Fosforylering maakt een ingewikkelde actie van de eiwitfunctie mogelijk. Fosfaatgroepen kunnen aan meerdere plaatsen in een enkel eiwit worden toegevoegd en een enkel eiwit kan op zijn beurt het substraat voor meerdere kinasen en fosfatasen zijn.

Adenylylcyclase werkt als het ware als een snelle kopieermachine en de activering ervan kan leiden tot de vervaardiging van honderden of zelfs duizenden cAMP-moleculen. Deze cAMP-moleculen activeren op hun beurt het enzym ProteinKinase A (PKA), dat vervolgens meerdere eiwitsubstraten fosforyleert. Elke stap in de cascade versterkt het initiële signaal verder. De fosforyleringsreacties bemiddelen zowel korte- als lange termijn reacties in de cel (figuur 2). cAMP stopt met signaleren, wanneer het weer wordt afgebroken door het enzym fosfodiesterase.

Andere voorbeelden van veel voorkomende ‘second messengers’ of tweede boodschappers omvatten diacylglycerol (DAG) en inositol 1,4,5-trifosfaat (IP3), die beide worden geproduceerd door het enzym fosfolipase, dat ook een membraaneiwit is.

■ WAT WORDT GEVRAAGD:
**A.** Neem uit het tekstfragment over celsignalering de passage van "Fosforylering maakt een" tot en met "het enzym fosfodiesterase." letterlijk over.
**B.** Geef voor elke bewering aan of ze overeenstemt met het tekstfragment over celsignalering: (i) een enkel eiwit kan het substraat zijn voor meerdere kinasen en fosfatasen; (ii) cAMP-moleculen activeren het enzym fosfodiesterase; (iii) DAG en IP3 worden allebei gevormd door het enzym fosfolipase. Beantwoord elke bewering met ja of nee en citeer de doorslaggevende woorden letterlijk.

■ AANGELEVERDE GEGEVENS:
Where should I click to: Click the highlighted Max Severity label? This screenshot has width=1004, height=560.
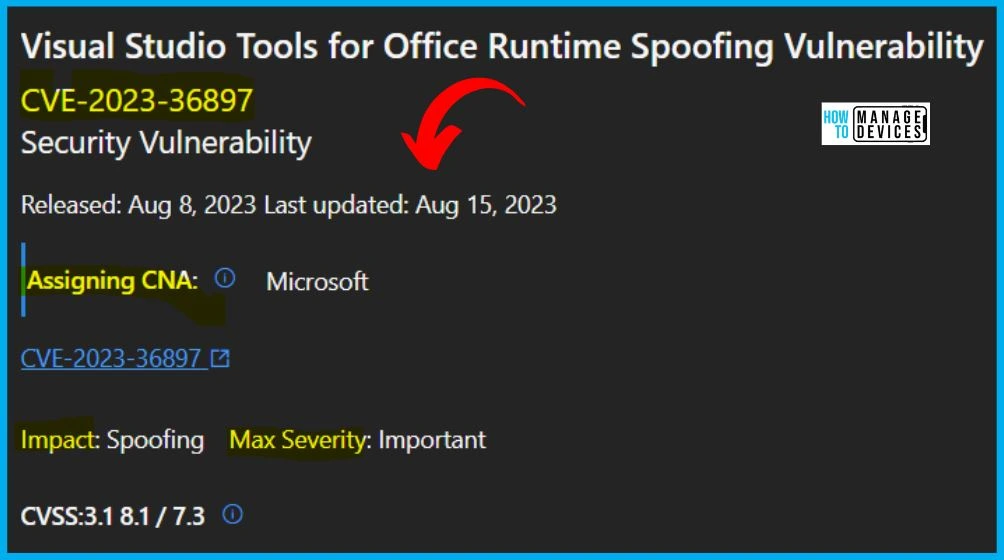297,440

--

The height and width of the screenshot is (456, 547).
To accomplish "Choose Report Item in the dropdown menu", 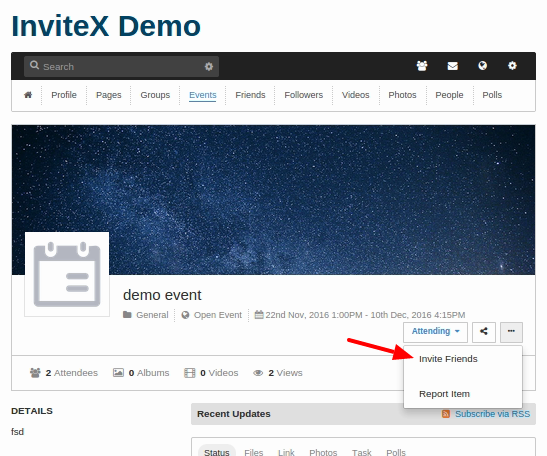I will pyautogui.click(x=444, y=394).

■ ANTWOORDEN PER NUMMER:
**A.**
Fosforylering maakt een ingewikkelde actie van de eiwitfunctie mogelijk. Fosfaatgroepen kunnen aan meerdere plaatsen in een enkel eiwit worden toegevoegd en een enkel eiwit kan op zijn beurt het substraat voor meerdere kinasen en fosfatasen zijn.

Adenylylcyclase werkt als het ware als een snelle kopieermachine en de activering ervan kan leiden tot de vervaardiging van honderden of zelfs duizenden cAMP-moleculen. Deze cAMP-moleculen activeren op hun beurt het enzym ProteinKinase A (PKA), dat vervolgens meerdere eiwitsubstraten fosforyleert. Elke stap in de cascade versterkt het initiële signaal verder. De fosforyleringsreacties bemiddelen zowel korte- als lange termijn reacties in de cel (figuur 2). cAMP stopt met signaleren, wanneer het weer wordt afgebroken door het enzym fosfodiesterase.

**B.**
(i) Ja: "een enkel eiwit kan op zijn beurt het substraat voor meerdere kinasen en fosfatasen zijn"
(ii) Nee: "cAMP stopt met signaleren, wanneer het weer wordt afgebroken door het enzym fosfodiesterase"
(iii) Ja: "die beide worden geproduceerd door het enzym fosfolipase"